Global Assessment Report 2019
The Global Assessment Report 2019 provides the first update from countries on progress against the seven targets of the Sendai Framework for Disaster Risk Reduction and highlights ten observations and corresponding actions. The report highlights that change is inevitable and that we are in an environment where hazards are less predictable, exposure is growing and vulnerability is compounding. The Global Assessment Report summarises that:
- surprise is the new normal
- risk is growing in a shrinking world
- risk is complex, let’s deal with it
- the cost of vulnerability is high
- disasters undermine progress towards sustainable development
- the costs of disasters are not equally shared between low- and high-income countries with the poorest bearing the highest toll and greatest costs
- climate change amplifies disaster risk
- robust, timely, accurate, disaggregated, people-centred and accessible data will realise risk-informed sustainable development
- government investment in disaster risk reduction is non-negotiable
- risk is everyone’s business.
The overarching message of the Global Platform was that the resilience dividend pays off and that risk-informed investments are essential for sustainable development and inclusive societies.
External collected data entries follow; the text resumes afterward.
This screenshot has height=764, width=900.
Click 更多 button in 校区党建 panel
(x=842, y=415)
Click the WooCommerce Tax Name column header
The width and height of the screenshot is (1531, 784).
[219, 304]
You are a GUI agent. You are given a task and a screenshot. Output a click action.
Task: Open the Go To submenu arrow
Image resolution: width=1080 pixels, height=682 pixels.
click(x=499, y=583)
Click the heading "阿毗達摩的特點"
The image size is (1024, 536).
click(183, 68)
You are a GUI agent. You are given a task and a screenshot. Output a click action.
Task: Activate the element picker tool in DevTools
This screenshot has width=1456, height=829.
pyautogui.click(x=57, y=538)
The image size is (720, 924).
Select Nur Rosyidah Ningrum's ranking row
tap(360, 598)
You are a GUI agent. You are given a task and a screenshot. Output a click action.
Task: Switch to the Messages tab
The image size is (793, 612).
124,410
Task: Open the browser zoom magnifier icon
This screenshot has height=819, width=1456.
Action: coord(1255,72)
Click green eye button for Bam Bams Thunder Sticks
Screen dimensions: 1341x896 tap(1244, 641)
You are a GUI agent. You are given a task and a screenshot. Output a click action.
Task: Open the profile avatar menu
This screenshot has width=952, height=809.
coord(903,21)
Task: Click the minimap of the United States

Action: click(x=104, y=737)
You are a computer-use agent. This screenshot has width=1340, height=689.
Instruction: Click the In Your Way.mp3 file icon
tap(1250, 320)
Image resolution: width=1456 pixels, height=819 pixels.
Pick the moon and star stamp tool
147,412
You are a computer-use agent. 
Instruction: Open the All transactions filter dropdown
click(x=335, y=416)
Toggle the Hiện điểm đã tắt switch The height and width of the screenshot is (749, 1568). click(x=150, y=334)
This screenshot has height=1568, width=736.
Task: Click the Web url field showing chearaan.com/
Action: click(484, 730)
Participants reaffirmed the Sendai Framework as an integral part of the 2030 Agenda for Sustainable Development and called for greater political commitment to fully integrate disaster risk reduction in its implementation. Participants also called for the Climate Action Summit 2019 and the Conference of the Parties of the United Nations Framework Convention on Climate Change to affirm the catalytic role of disaster risk reduction in scaling up action on climate adaptation and resilience.
Asia-Pacific Ministerial Conference on Disaster Risk Reduction 2020
In 2020, Australia will host the Asia-Pacific Ministerial Conference on Disaster Risk Reduction. The conference, co-hosted with United Nations Office for Disaster Risk Reduction, will be held in Brisbane and will provide an opportunity to draw greater attention to the particular challenges faced by island and remote populations in the region.